Kim Jin-Wook, Lee Cheong-Hee, Kwon Tae-Geon
From the Departments of *Oral and Maxillofacial Surgery, and †Prosthodontics, School of Dentistry, Kyungpook National University, Daegu, Republic of Korea.
J Craniofac Surg. 2014 Sep;25(5):1833-5. doi: 10.1097/SCS.0000000000001058.
The fibula free flap offers several advantages in mandibular reconstruction, including an optimal length and bone quality for dental implantation; therefore, the use of this flap has become a method of choice for mandibular reconstruction. Although the development of computer-assisted surgical planning has increased the accuracy of mandibular reconstruction, some unexpected outcomes still occur in clinical settings. The patient in this report underwent mandibular reconstruction with the fibula free flap because of mandibular resection resulting from an ameloblastoma. However, unexpected movement of the grafted fibula bone had been observed, and we could not achieve a proper occlusal relationship even with implant-supported prosthesis. To resolve this problem, we corrected the position of previously grafted fibula and implants by using orthognathic surgery: sagittal split osteotomy on body and angle area and vertical osteotomy on the mandibular symphysis. After the orthognathic surgery at the previously reconstructed mandible with fibula free flap, a favorable and stable occlusal relationship could be achieved. The result demonstrated that the sagittal split osteotomy at the previous fibula free flap site can be successfully carried out to establish the proper occlusion.

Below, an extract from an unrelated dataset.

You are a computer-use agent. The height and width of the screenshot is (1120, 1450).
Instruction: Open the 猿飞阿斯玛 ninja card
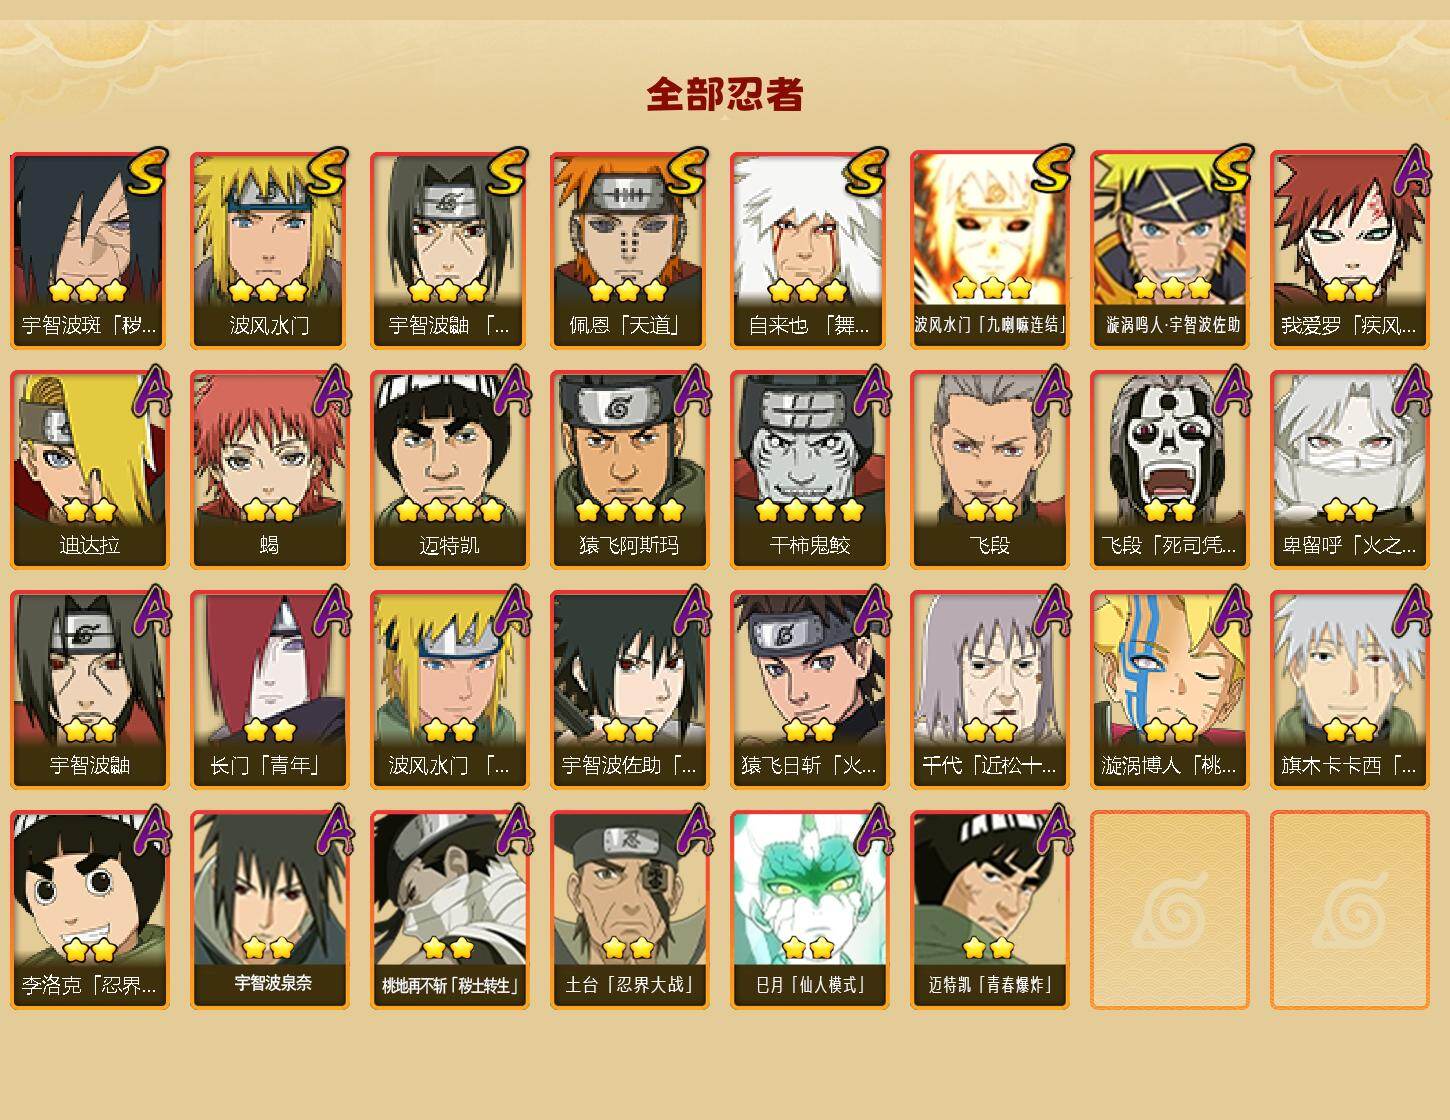pyautogui.click(x=630, y=470)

游离腓骨瓣在下颌骨重建中具有多种优势,包括其长度和骨质非常适合牙种植;因此,该皮瓣的应用已成为下颌骨重建的首选方法。尽管计算机辅助手术规划的发展提高了下颌骨重建的准确性,但在临床实践中仍会出现一些意外情况。本报告中的患者因成釉细胞瘤导致下颌骨切除,接受了游离腓骨瓣下颌骨重建手术。然而,观察到移植的腓骨出现意外移位,即使使用种植体支持的假体,我们也未能实现合适的咬合关系。为解决这一问题,我们通过正颌手术矫正了先前移植的腓骨和种植体的位置:在下颌体和角部区域进行矢状劈开截骨术,在下颌联合处进行垂直截骨术。在先前用游离腓骨瓣重建的下颌骨上进行正颌手术后,实现了良好且稳定的咬合关系。结果表明,在先前游离腓骨瓣部位成功实施矢状劈开截骨术可建立合适的咬合关系。